### WHAT YOU SHOULD DO:
Please copy out every line of the records below, word for word and in the same order.

### Data items:
■ ■ ■ ■ ■

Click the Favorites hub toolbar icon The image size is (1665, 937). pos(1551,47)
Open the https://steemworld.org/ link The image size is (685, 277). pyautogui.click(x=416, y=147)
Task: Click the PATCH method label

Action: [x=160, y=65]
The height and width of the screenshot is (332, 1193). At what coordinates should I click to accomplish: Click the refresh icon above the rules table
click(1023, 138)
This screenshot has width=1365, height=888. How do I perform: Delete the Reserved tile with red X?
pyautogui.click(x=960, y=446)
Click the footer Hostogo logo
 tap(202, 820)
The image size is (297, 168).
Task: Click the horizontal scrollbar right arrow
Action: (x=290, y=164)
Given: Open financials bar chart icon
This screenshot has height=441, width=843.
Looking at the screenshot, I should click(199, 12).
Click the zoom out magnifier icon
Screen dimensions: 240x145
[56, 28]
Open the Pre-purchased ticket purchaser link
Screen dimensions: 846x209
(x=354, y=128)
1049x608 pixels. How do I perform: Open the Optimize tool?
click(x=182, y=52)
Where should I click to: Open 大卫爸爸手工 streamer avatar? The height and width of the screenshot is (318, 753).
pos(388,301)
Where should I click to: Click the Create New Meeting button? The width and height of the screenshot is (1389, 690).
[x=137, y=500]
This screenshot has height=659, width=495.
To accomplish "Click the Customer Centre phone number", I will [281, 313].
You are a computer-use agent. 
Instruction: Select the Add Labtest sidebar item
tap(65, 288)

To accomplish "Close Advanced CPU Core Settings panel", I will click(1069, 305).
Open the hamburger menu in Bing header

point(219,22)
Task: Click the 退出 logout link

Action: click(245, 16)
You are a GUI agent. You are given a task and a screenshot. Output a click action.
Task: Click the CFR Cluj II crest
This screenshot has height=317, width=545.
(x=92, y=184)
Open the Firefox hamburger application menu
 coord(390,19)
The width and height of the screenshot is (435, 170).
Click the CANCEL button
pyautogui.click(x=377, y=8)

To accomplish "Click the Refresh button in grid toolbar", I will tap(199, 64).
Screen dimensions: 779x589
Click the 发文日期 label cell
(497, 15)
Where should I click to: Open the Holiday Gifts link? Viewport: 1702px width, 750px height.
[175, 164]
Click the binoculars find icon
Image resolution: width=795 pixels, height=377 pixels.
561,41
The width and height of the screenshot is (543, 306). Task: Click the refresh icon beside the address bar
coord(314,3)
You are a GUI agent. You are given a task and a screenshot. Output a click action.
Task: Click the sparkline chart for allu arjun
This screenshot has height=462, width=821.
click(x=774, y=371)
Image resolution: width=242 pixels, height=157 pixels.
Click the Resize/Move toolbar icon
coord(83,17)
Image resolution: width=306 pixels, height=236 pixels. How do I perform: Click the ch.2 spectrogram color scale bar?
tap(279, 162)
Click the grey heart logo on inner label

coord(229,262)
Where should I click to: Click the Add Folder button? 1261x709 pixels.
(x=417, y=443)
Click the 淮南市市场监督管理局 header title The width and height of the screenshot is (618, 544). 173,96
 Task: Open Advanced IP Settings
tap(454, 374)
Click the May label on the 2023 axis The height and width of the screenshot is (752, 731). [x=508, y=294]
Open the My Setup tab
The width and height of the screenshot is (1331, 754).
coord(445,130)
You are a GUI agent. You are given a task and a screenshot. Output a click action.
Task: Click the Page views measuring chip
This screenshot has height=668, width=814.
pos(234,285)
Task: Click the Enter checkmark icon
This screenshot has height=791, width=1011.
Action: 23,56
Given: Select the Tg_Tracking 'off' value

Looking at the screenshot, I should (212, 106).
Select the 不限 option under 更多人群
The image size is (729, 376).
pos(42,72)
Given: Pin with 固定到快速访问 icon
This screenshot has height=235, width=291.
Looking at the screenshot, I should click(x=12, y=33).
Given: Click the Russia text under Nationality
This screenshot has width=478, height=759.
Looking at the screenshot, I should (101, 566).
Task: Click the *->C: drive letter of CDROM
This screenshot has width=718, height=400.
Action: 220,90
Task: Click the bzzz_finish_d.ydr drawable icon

■ ■ ■ ■ ■

### ANSWER:
Click the Favorites hub toolbar icon The image size is (1665, 937). pos(1551,47)
Open the https://steemworld.org/ link The image size is (685, 277). pyautogui.click(x=416, y=147)
Task: Click the PATCH method label

Action: [x=160, y=65]
The height and width of the screenshot is (332, 1193). At what coordinates should I click to accomplish: Click the refresh icon above the rules table
click(1023, 138)
This screenshot has width=1365, height=888. How do I perform: Delete the Reserved tile with red X?
pyautogui.click(x=960, y=446)
Click the footer Hostogo logo
 tap(202, 820)
The image size is (297, 168).
Task: Click the horizontal scrollbar right arrow
Action: (x=290, y=164)
Given: Open financials bar chart icon
This screenshot has height=441, width=843.
Looking at the screenshot, I should click(199, 12).
Click the zoom out magnifier icon
Screen dimensions: 240x145
[56, 28]
Open the Pre-purchased ticket purchaser link
Screen dimensions: 846x209
(x=354, y=128)
1049x608 pixels. How do I perform: Open the Optimize tool?
click(x=182, y=52)
Where should I click to: Open 大卫爸爸手工 streamer avatar? The height and width of the screenshot is (318, 753).
pos(388,301)
Where should I click to: Click the Create New Meeting button? The width and height of the screenshot is (1389, 690).
[x=137, y=500]
This screenshot has height=659, width=495.
To accomplish "Click the Customer Centre phone number", I will [281, 313].
You are a computer-use agent. 
Instruction: Select the Add Labtest sidebar item
tap(65, 288)

To accomplish "Close Advanced CPU Core Settings panel", I will click(1069, 305).
Open the hamburger menu in Bing header

point(219,22)
Task: Click the 退出 logout link

Action: click(245, 16)
You are a GUI agent. You are given a task and a screenshot. Output a click action.
Task: Click the CFR Cluj II crest
This screenshot has height=317, width=545.
(x=92, y=184)
Open the Firefox hamburger application menu
 coord(390,19)
The width and height of the screenshot is (435, 170).
Click the CANCEL button
pyautogui.click(x=377, y=8)

To accomplish "Click the Refresh button in grid toolbar", I will tap(199, 64).
Screen dimensions: 779x589
Click the 发文日期 label cell
(497, 15)
Where should I click to: Open the Holiday Gifts link? Viewport: 1702px width, 750px height.
[175, 164]
Click the binoculars find icon
Image resolution: width=795 pixels, height=377 pixels.
561,41
The width and height of the screenshot is (543, 306). Task: Click the refresh icon beside the address bar
coord(314,3)
You are a GUI agent. You are given a task and a screenshot. Output a click action.
Task: Click the sparkline chart for allu arjun
This screenshot has height=462, width=821.
click(x=774, y=371)
Image resolution: width=242 pixels, height=157 pixels.
Click the Resize/Move toolbar icon
coord(83,17)
Image resolution: width=306 pixels, height=236 pixels. How do I perform: Click the ch.2 spectrogram color scale bar?
tap(279, 162)
Click the grey heart logo on inner label

coord(229,262)
Where should I click to: Click the Add Folder button? 1261x709 pixels.
(x=417, y=443)
Click the 淮南市市场监督管理局 header title The width and height of the screenshot is (618, 544). 173,96
 Task: Open Advanced IP Settings
tap(454, 374)
Click the May label on the 2023 axis The height and width of the screenshot is (752, 731). [x=508, y=294]
Open the My Setup tab
The width and height of the screenshot is (1331, 754).
coord(445,130)
You are a GUI agent. You are given a task and a screenshot. Output a click action.
Task: Click the Page views measuring chip
This screenshot has height=668, width=814.
pos(234,285)
Task: Click the Enter checkmark icon
This screenshot has height=791, width=1011.
Action: 23,56
Given: Select the Tg_Tracking 'off' value

Looking at the screenshot, I should (212, 106).
Select the 不限 option under 更多人群
The image size is (729, 376).
pos(42,72)
Given: Pin with 固定到快速访问 icon
This screenshot has height=235, width=291.
Looking at the screenshot, I should click(x=12, y=33).
Given: Click the Russia text under Nationality
This screenshot has width=478, height=759.
Looking at the screenshot, I should (101, 566).
Task: Click the *->C: drive letter of CDROM
This screenshot has width=718, height=400.
Action: 220,90
Task: Click the bzzz_finish_d.ydr drawable icon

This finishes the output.